We didn't do much, but we did go to Chick-Fil-A for lunch, where I met a mom of a 3-year-old who was also new to the area. She gave me lots of ideas for places to go with E, even her phone number so we could get together. One of the best ideas, I thought, that she told me about was a preschool craft class at Michael's that's only 2 bucks, including supplies. That's right up my alley, I tell ya. And I'd love to get E interested in art. It's something that he and I could enjoy together. Sounds like fun.

Then we went grocery shopping, came home, and I crashed for a long nap. My dog slept by my side, something that always makes me feel extra cozy, and also makes it extra hard to get up. C finally woke me, and said it was getting late. Then we put some more knobs on our cabinets and ate dinner. Well, sort of. I just ate a bagel with strawberry cream cheese, a Weight Watchers ice cream bar, and a small WW chocolate cake. I guess I just felt like having sweets or something. So that's what I ate. Stuck to my points nonetheless.

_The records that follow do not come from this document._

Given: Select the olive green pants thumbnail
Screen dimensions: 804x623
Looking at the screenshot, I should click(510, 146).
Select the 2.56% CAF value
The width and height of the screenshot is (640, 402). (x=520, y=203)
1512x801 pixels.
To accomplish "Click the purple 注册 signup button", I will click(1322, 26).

Well, as far as events, this weekend was slow. But I've still been feeling like I want something, but I don't know what it is. I also feel like something is wrong that hasn't been diagnosed. Two feelings that have been leaving me feeling distracted and preoccupied. Perhaps I'll go to my doctor before my next appointment, just for some peace of mind. I don't know if I can take it much longer, knowing there is a diagnosis to be made . . . I guess. I guess something is wrong. I don't know. But I feel like I know for sure that there is something. Doctors always make me feel like a hypochondriac or a worrier, which drives me nuts. I've been right before, when they've all been wrong. I guess I'm not looking forward to the possibility of an all-out battle over my health care. I've been there, and it took a lot out of me physically and mentally. I formed a lot of my opinions about doctors and the medical community during that ordeal. I'm sure a lot of people out there know what I'm talking about.

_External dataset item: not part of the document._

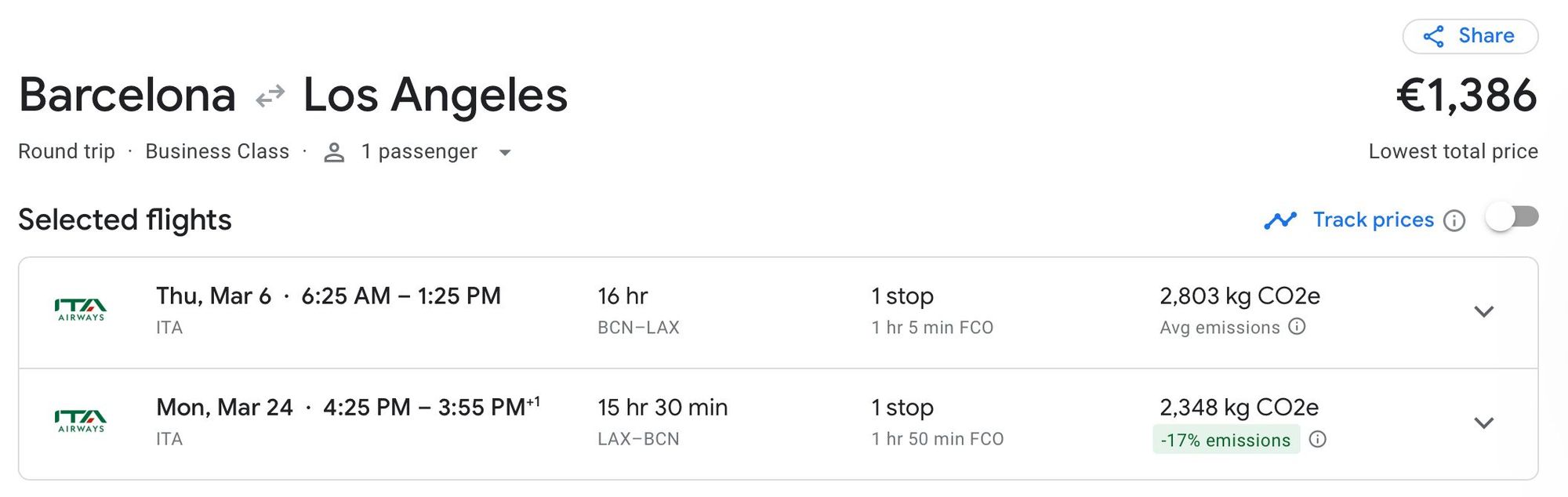Image resolution: width=1568 pixels, height=497 pixels.
Task: Click the Track prices link text
Action: click(x=1373, y=219)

Anyway, guess I'll go take my meds and do some reading or something. Try to relax. Take care, all, and I'll be back soon for more mindless babbling.

Laters,
R

1 comment:

Anonymous said...

I think your persistence will pay off. Just don't give up. You know your body better than the doctors do, so I don't think it's being a hypochondriac to say "I think something's wrong". Being a hypochondriac would involve diagnosing yourself and thinking you have cancer just from something minor and the like. Hopefully it will turn out easy to treat and not too expensive. But, if you know something's wrong, make that doctor's appointment. Hope everything turns out okay. Let me know.